Lebih lanjut, Wempy berpandangan bahwa perbedaan pendapat dalam pemerintahan merupakan hal yang wajar dalam sistem demokrasi. Namun demikian, perbedaan tersebut seharusnya diselesaikan melalui mekanisme kelembagaan dan forum internal pemerintahan, bukan dipertontonkan di ruang publik.

Menurutnya, masyarakat justru membutuhkan contoh bagaimana pemimpin mampu mengelola perbedaan secara dewasa demi kepentingan bersama.

"Politik seharusnya menjadi instrumen untuk menyelesaikan persoalan masyarakat, bukan menghadirkan konflik yang justru menimbulkan polarisasi di tengah publik," tegasnya.

Tiga Seruan bagi Pimpinan Kota Bandung

Sebagai bentuk masukan konstruktif, Wempy menyampaikan tiga rekomendasi kepada pimpinan Kota Bandung.

Pertama, seluruh perbedaan pandangan hendaknya diselesaikan melalui mekanisme internal pemerintahan dengan berpedoman pada ketentuan Undang-Undang Nomor 23 Tahun 2014.

Kedua, kepemimpinan daerah diharapkan mampu menjadikan perbedaan pendapat sebagai contoh praktik demokrasi yang dewasa tanpa mengganggu pelayanan publik.

Ketiga, seluruh pejabat daerah diminta kembali mengingat sumpah jabatan yang diucapkan kepada Tuhan Yang Maha Esa dan kepada masyarakat sebagai amanah untuk mengutamakan kepentingan rakyat di atas kepentingan politik.

Penutup

Mengakhiri pernyataannya, Wempy menegaskan bahwa Kota Bandung memiliki sumber daya manusia yang unggul. Namun, menurutnya, yang lebih dibutuhkan saat ini adalah keteladanan dalam kepemimpinan.

"Bandung tidak kekurangan orang-orang cerdas. Bandung membutuhkan lebih banyak contoh kedewasaan dalam memimpin. Sejarah menunjukkan bahwa kota-kota besar dibangun oleh para pemimpin yang mampu berbeda pendapat, tetapi tetap bersatu dalam tujuan untuk melayani masyarakat.

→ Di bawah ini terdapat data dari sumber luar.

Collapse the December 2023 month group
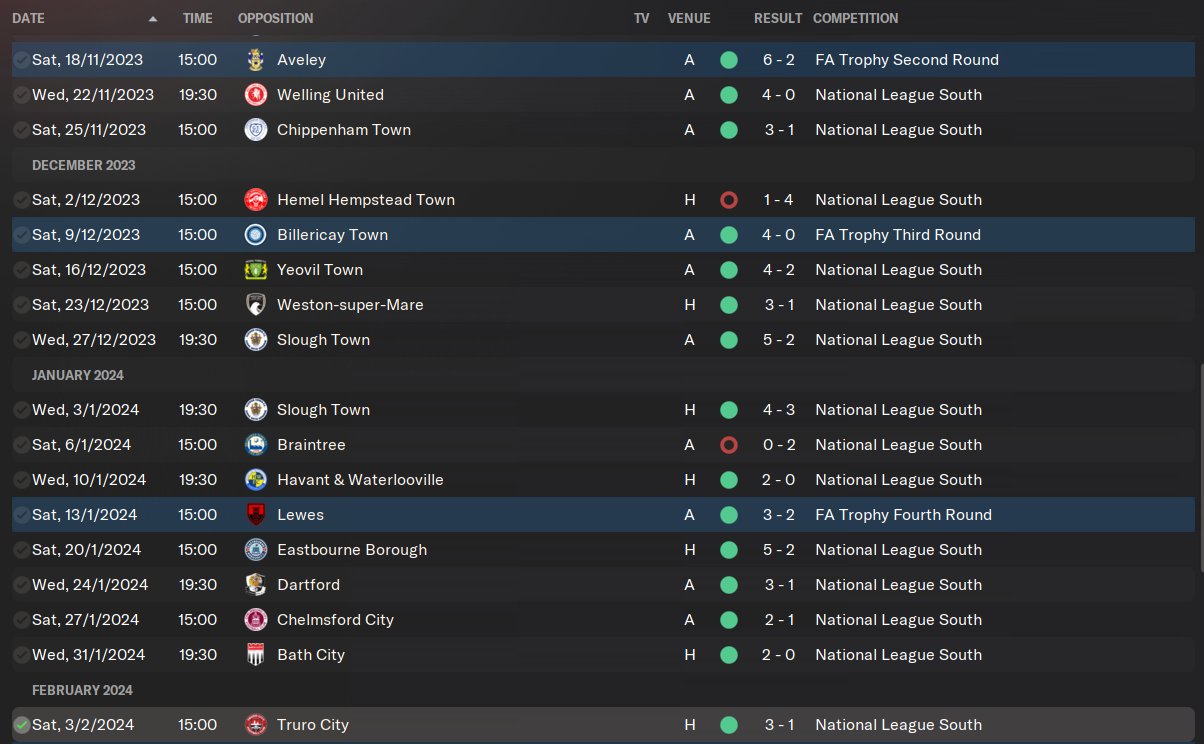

Apabila konflik terus dipertontonkan di ruang publik, maka yang paling dirugikan bukanlah individu tertentu, melainkan marwah Kota Bandung dan kepercayaan masyarakat terhadap pemerintahannya," tutup R. Wempy Syamkarya, S.H., M.H., Pengamat Kebijakan Publik, Politik, dan Hukum.